Reviews

One Minute

Great reckonings in small rooms is what the Bush excel at and One Minute, in its unsensational and imperfect way, is precisely that.

The subject may be an all-too-familiar one – a detective story based around a young child who has gone missing. But author Simon Stephens with Actors Touring Company’s director, Gordon Anderson have found fresh mileage on the periphery, in the repercussions of those involved: the two policemen, the mother, a barmaid, a witness, and last but by no means least, the city in which these events take place – London itself. The result is one of the most heart-warming plays apt to come your way this, or any year, for that matter.

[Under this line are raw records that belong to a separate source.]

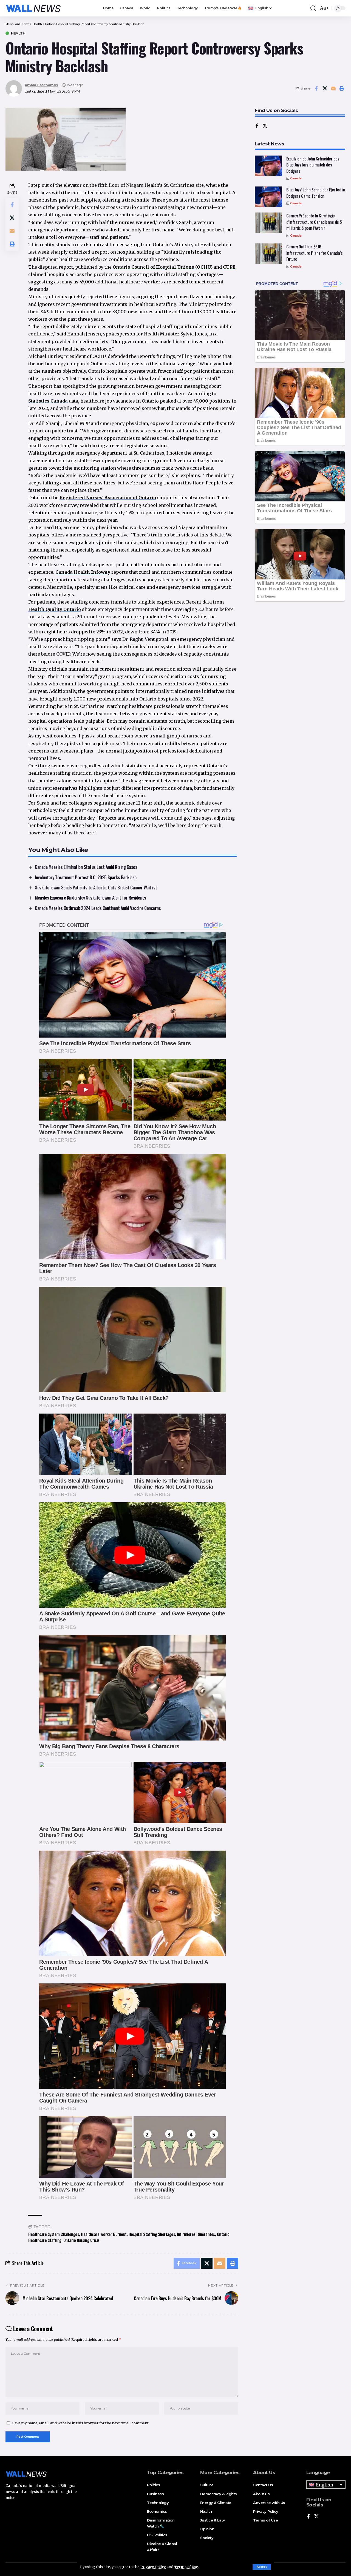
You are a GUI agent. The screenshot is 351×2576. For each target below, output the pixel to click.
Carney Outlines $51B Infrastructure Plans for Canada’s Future (314, 252)
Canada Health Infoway (82, 572)
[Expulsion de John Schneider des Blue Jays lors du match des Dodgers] (268, 166)
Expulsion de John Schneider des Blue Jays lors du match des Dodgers (312, 165)
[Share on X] (325, 88)
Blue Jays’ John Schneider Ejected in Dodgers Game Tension (315, 192)
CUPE (229, 267)
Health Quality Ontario (54, 609)
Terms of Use (186, 2566)
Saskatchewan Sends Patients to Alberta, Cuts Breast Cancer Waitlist (96, 887)
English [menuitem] (324, 2485)
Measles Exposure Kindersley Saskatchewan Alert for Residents (90, 897)
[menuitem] (260, 8)
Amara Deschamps (41, 85)
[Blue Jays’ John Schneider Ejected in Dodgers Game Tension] (268, 196)
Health (18, 33)
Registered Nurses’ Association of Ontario (108, 497)
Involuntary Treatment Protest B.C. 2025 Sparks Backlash (86, 877)
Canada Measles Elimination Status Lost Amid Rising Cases (86, 866)
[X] (265, 126)
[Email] (333, 88)
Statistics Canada (48, 401)
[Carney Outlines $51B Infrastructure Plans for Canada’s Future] (268, 253)
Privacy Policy (153, 2566)
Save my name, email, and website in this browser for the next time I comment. (80, 2423)
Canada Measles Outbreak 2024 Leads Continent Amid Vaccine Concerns (98, 907)
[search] (313, 8)
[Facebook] (257, 126)
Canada (295, 178)
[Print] (342, 88)
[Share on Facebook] (316, 88)
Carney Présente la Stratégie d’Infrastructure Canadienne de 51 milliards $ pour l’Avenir (315, 221)
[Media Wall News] (33, 8)
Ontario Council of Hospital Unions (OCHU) (163, 267)
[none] (326, 2484)
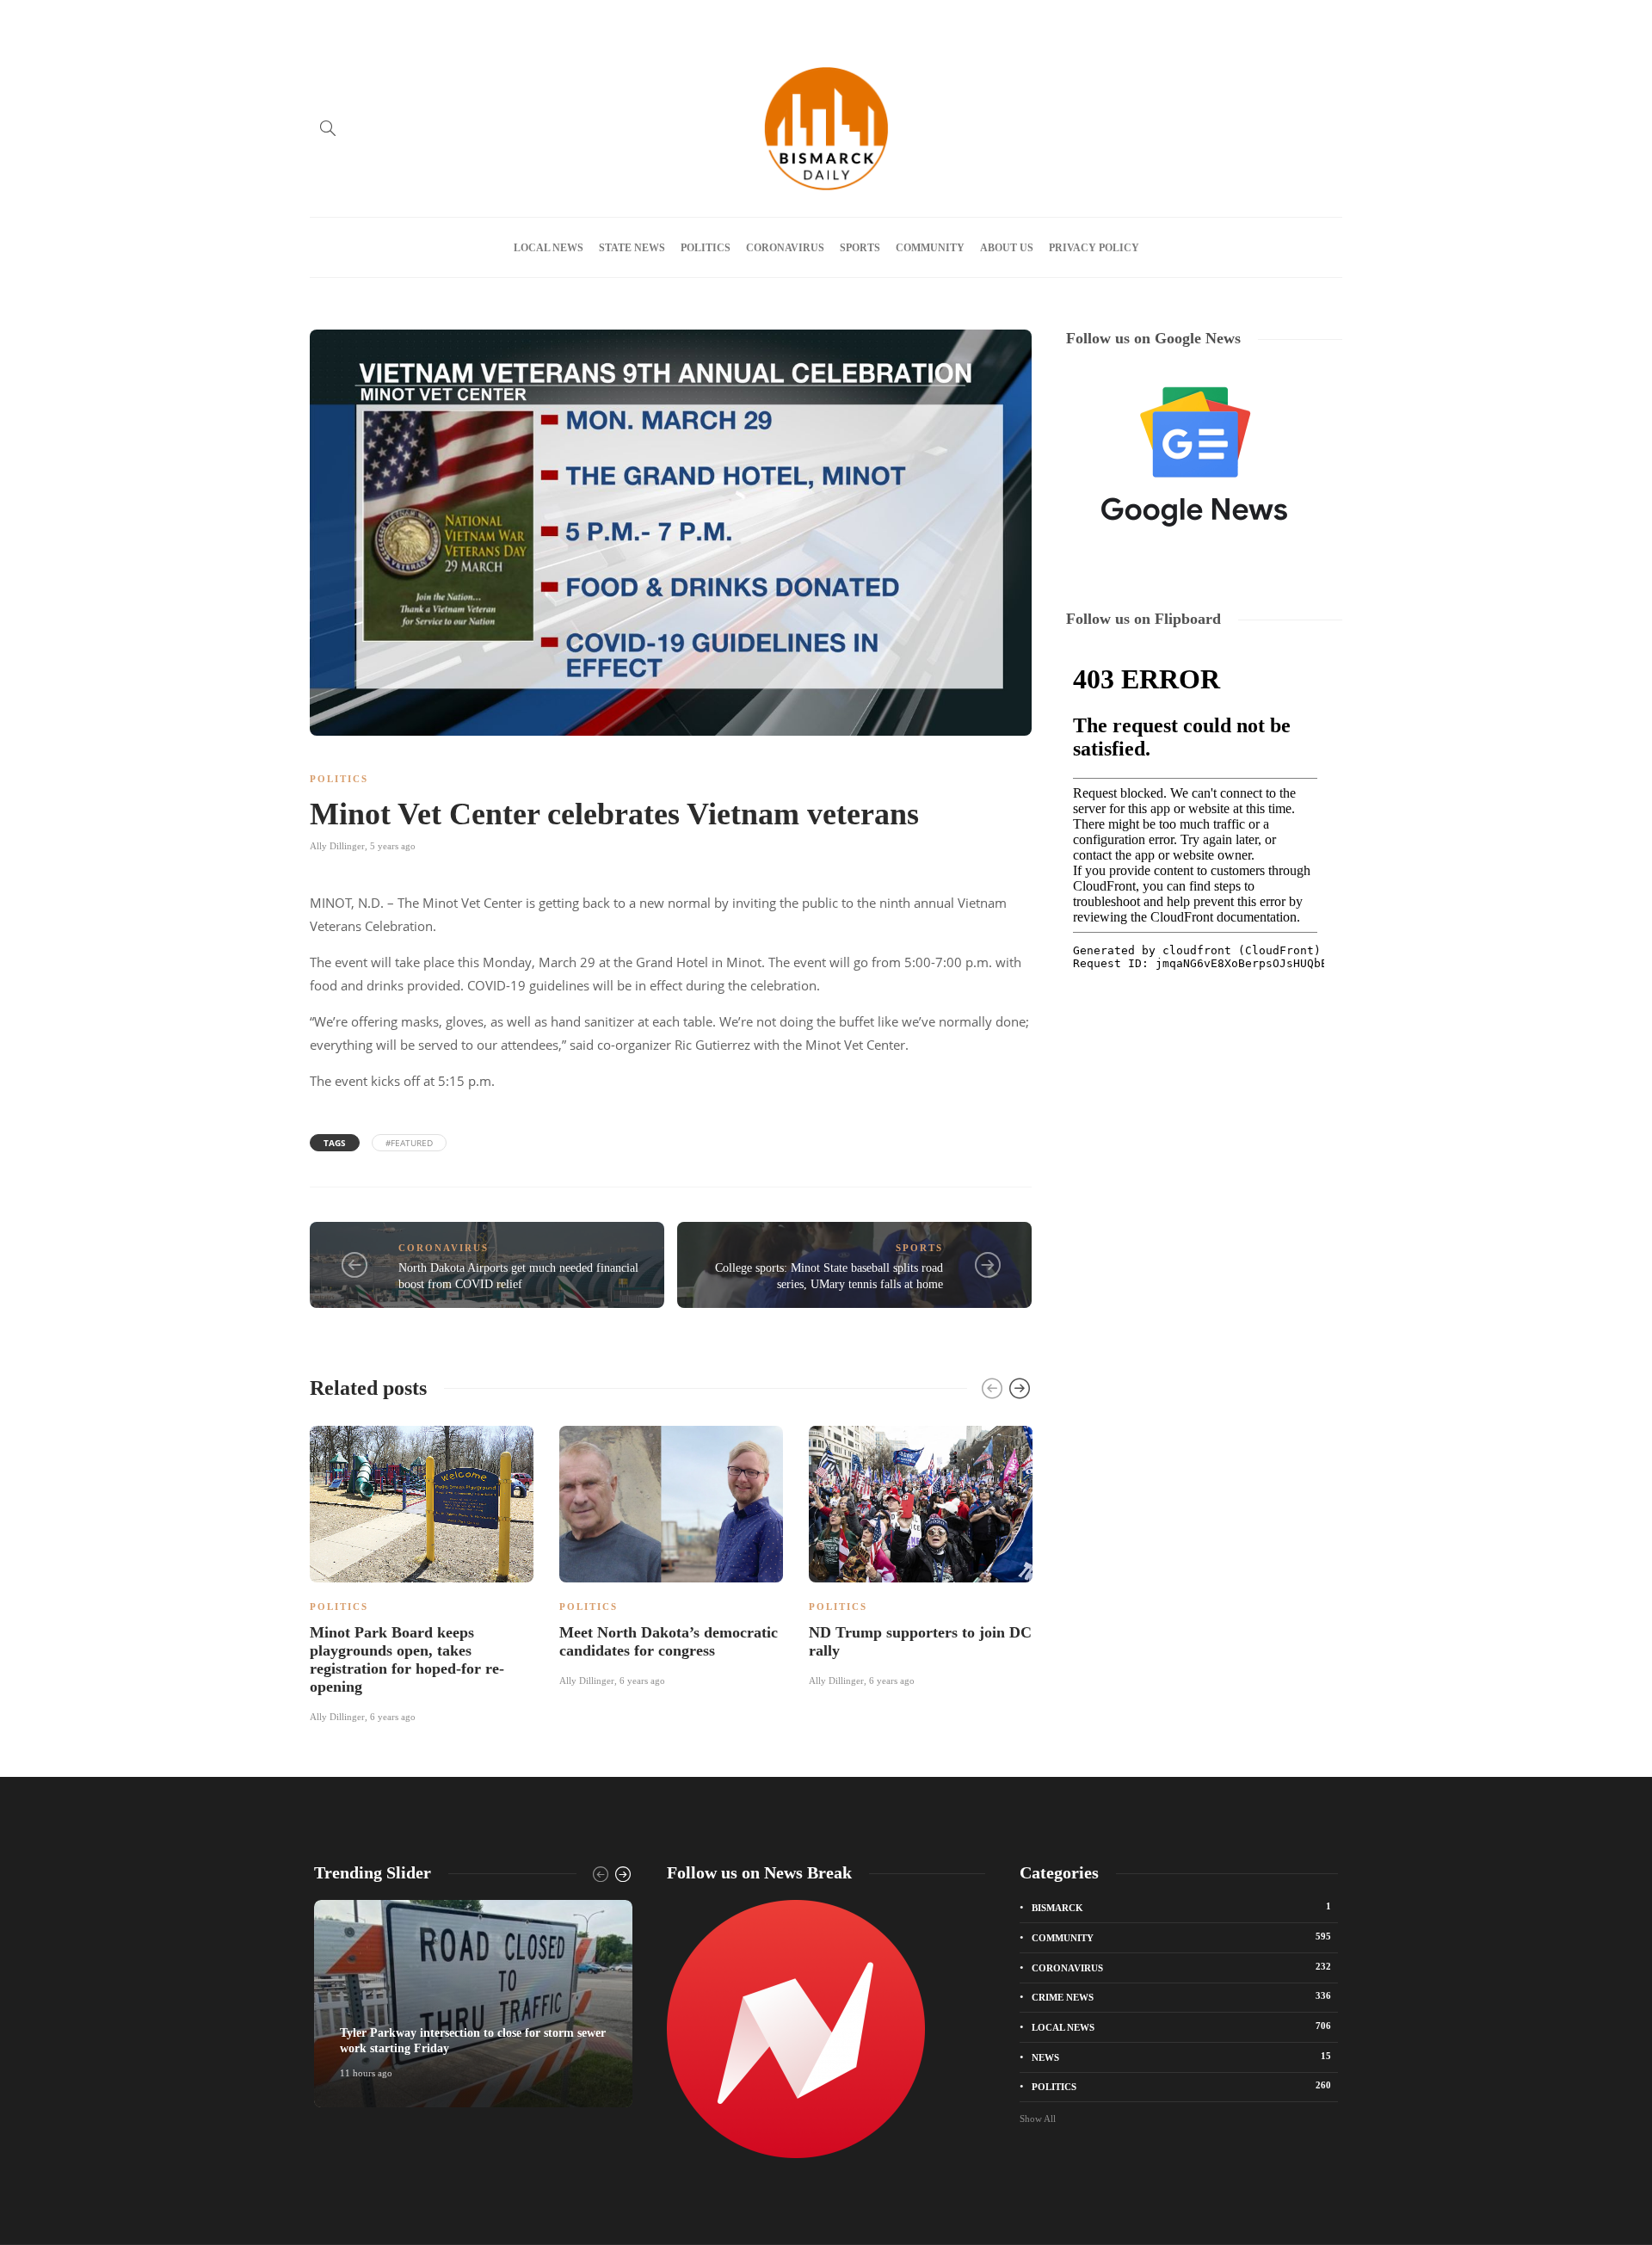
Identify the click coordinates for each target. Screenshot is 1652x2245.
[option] (421, 1572)
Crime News (1181, 1996)
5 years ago (393, 846)
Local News (548, 248)
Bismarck (1181, 1907)
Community (930, 248)
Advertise (377, 20)
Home (323, 20)
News (1181, 2057)
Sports (860, 248)
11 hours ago (366, 2073)
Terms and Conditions (697, 20)
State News (632, 248)
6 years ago (393, 1717)
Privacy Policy (596, 20)
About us (439, 20)
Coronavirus (785, 248)
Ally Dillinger (337, 846)
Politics (705, 248)
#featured (409, 1143)
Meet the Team (513, 20)
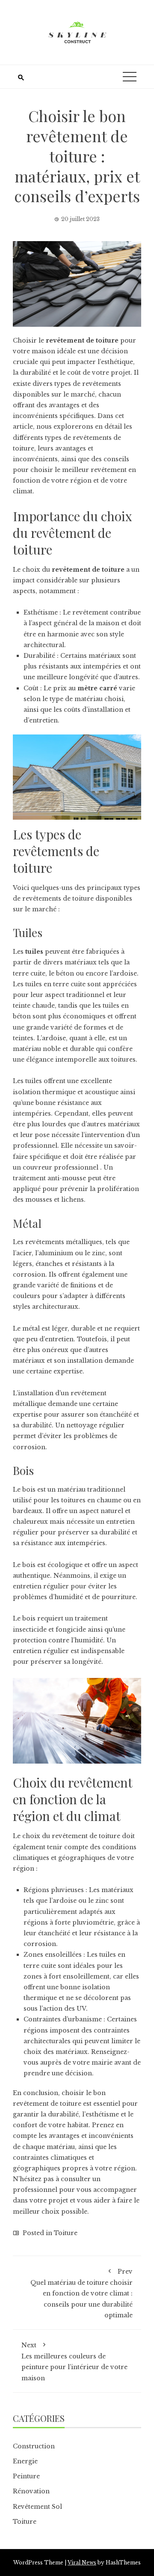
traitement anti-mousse (49, 1178)
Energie (25, 2461)
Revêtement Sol (37, 2506)
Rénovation (31, 2491)
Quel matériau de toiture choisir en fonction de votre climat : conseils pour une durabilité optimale (81, 2293)
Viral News (82, 2562)
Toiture (65, 2233)
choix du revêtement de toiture (71, 1836)
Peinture (26, 2476)
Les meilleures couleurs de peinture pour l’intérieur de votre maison (74, 2361)
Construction (34, 2446)
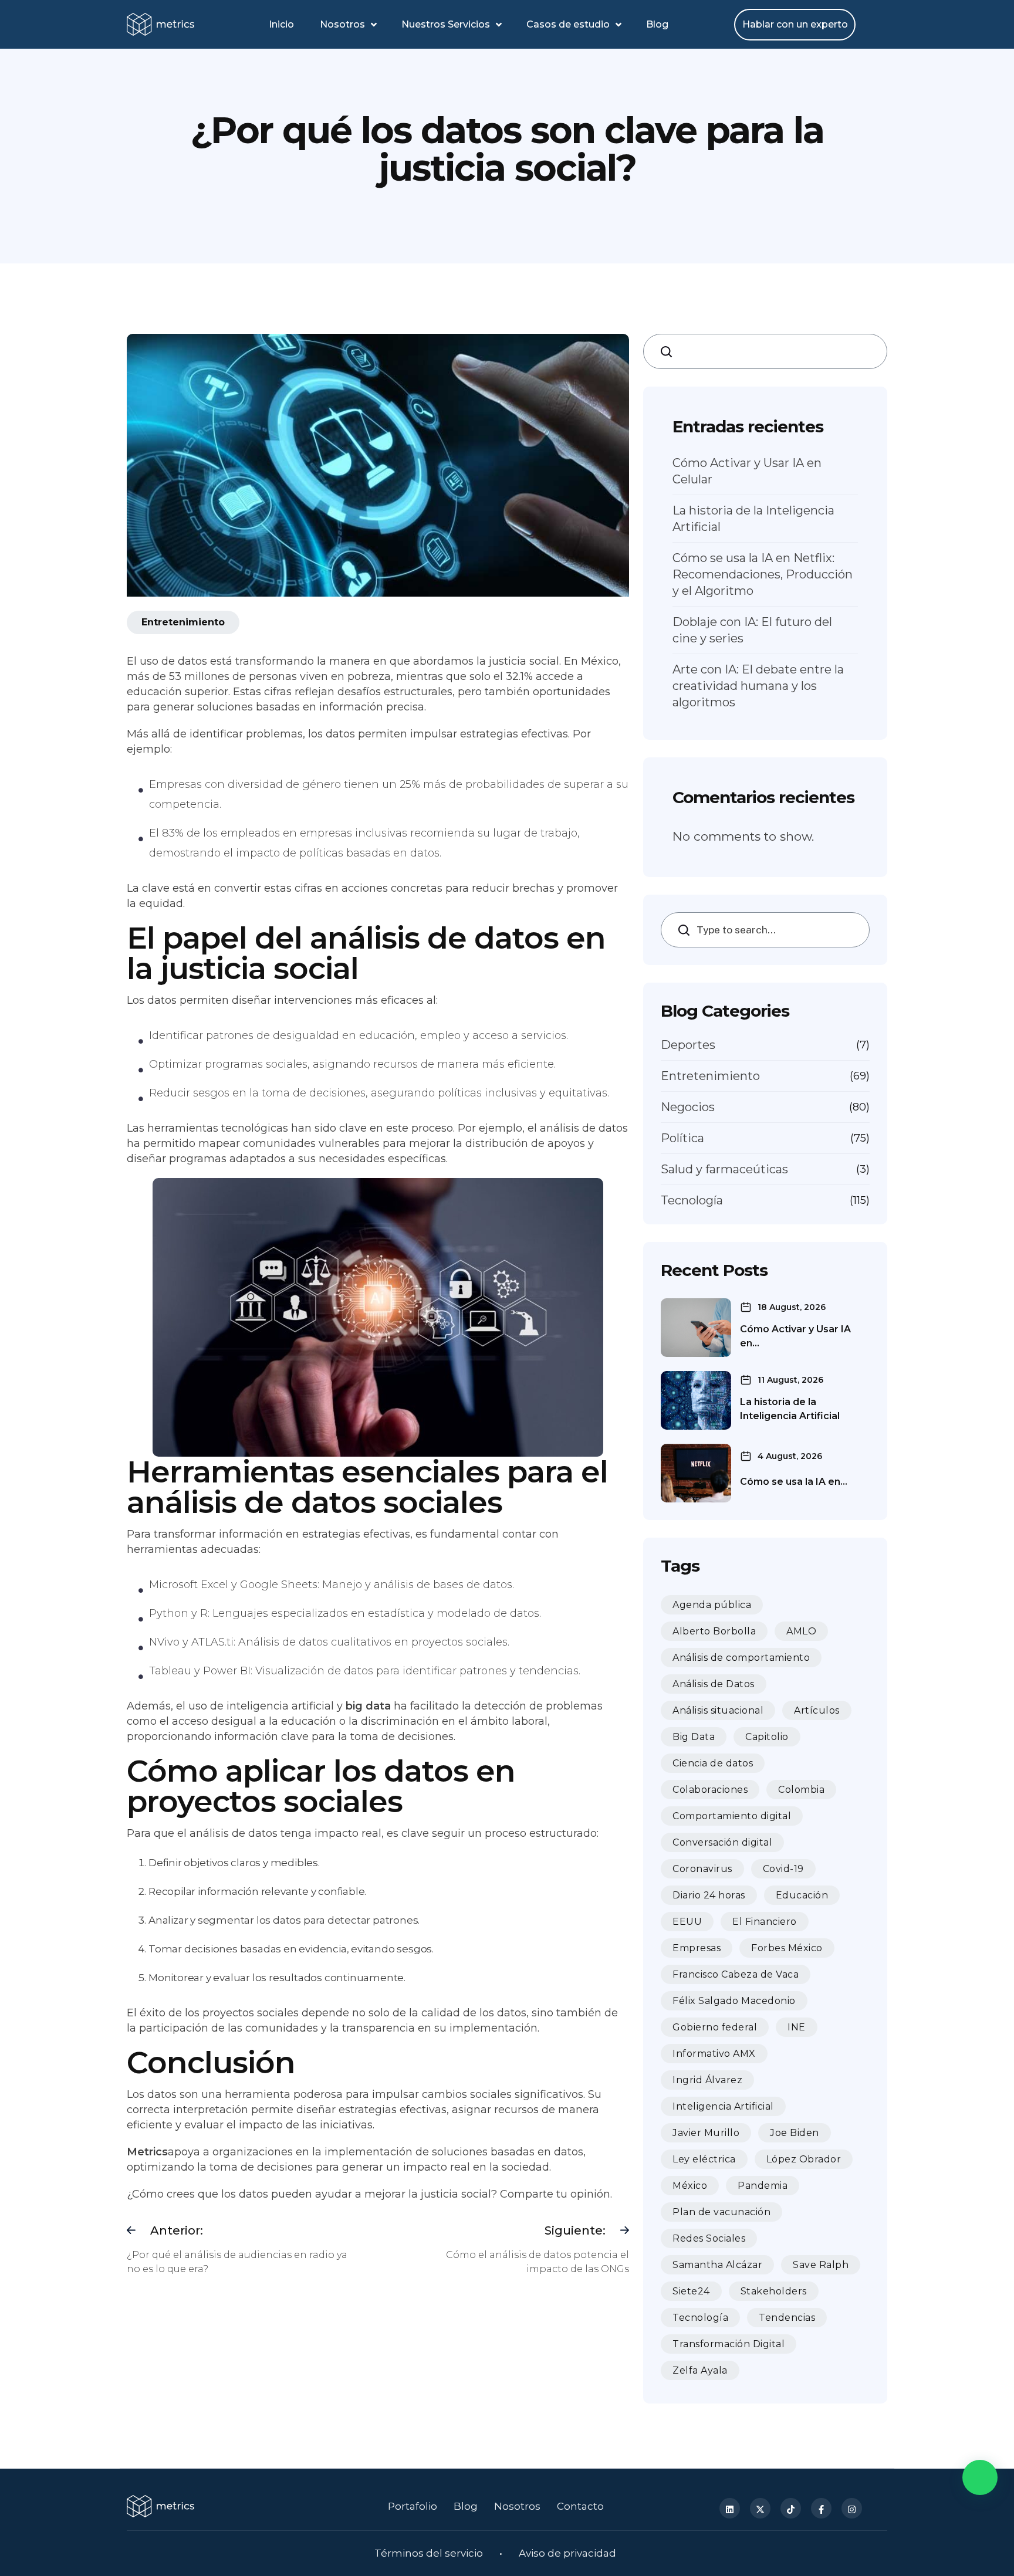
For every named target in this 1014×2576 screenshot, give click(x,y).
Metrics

Stephens’ past plays (Bluebird, Herons and the darkly comic Christmas which comprised the first half of this mini-Stephens season at the Bush in January) have all been marked by wry humour and an ability to find beauty in the unlikeliest of urban situations. Here, his heightened sense of London as a character in its own right will, I swear, make you see it with completely different eyes.

To give London a new kind of exotica is no mean feat. To do it simply, through intimate observation, characterisation and a hand-picked cast, is to make theatre at its most seductive.

In fact, One Minute came out of a 12-month workshop process and it shows. Such attention to detail has its pay-off, and the dividend here – despite its telly-influenced style of short, episodic scenes – is a build-up of remarkable tension.

To see a copper being turned down by a bar-maid wouldn’t, you’d think, make the greatest dramatic moment in history. But just watch how, by the time we get to Simon Wolfe‘s superb, gruff, sexy Northern Irish DI Gary Burroughs trying in a roundabout way to ask Sarah Paul‘s paying-her-way-through-college Catherine, to come to an art gallery with him, we’re hooked on these people, their relationships to each other and the city they – and we – inhabit.

Tom Ellis‘ DC Robert Evans, Gary’s young, greenhorn sidekick, Theresa Banham‘s learning-to-live-again mother, Anne, and Lucy Black‘s flaky witness, Marie-Louise, complete a cast who, with Julian Swales‘ moody score take a grip on your imagination that just won’t let it go. Indelible.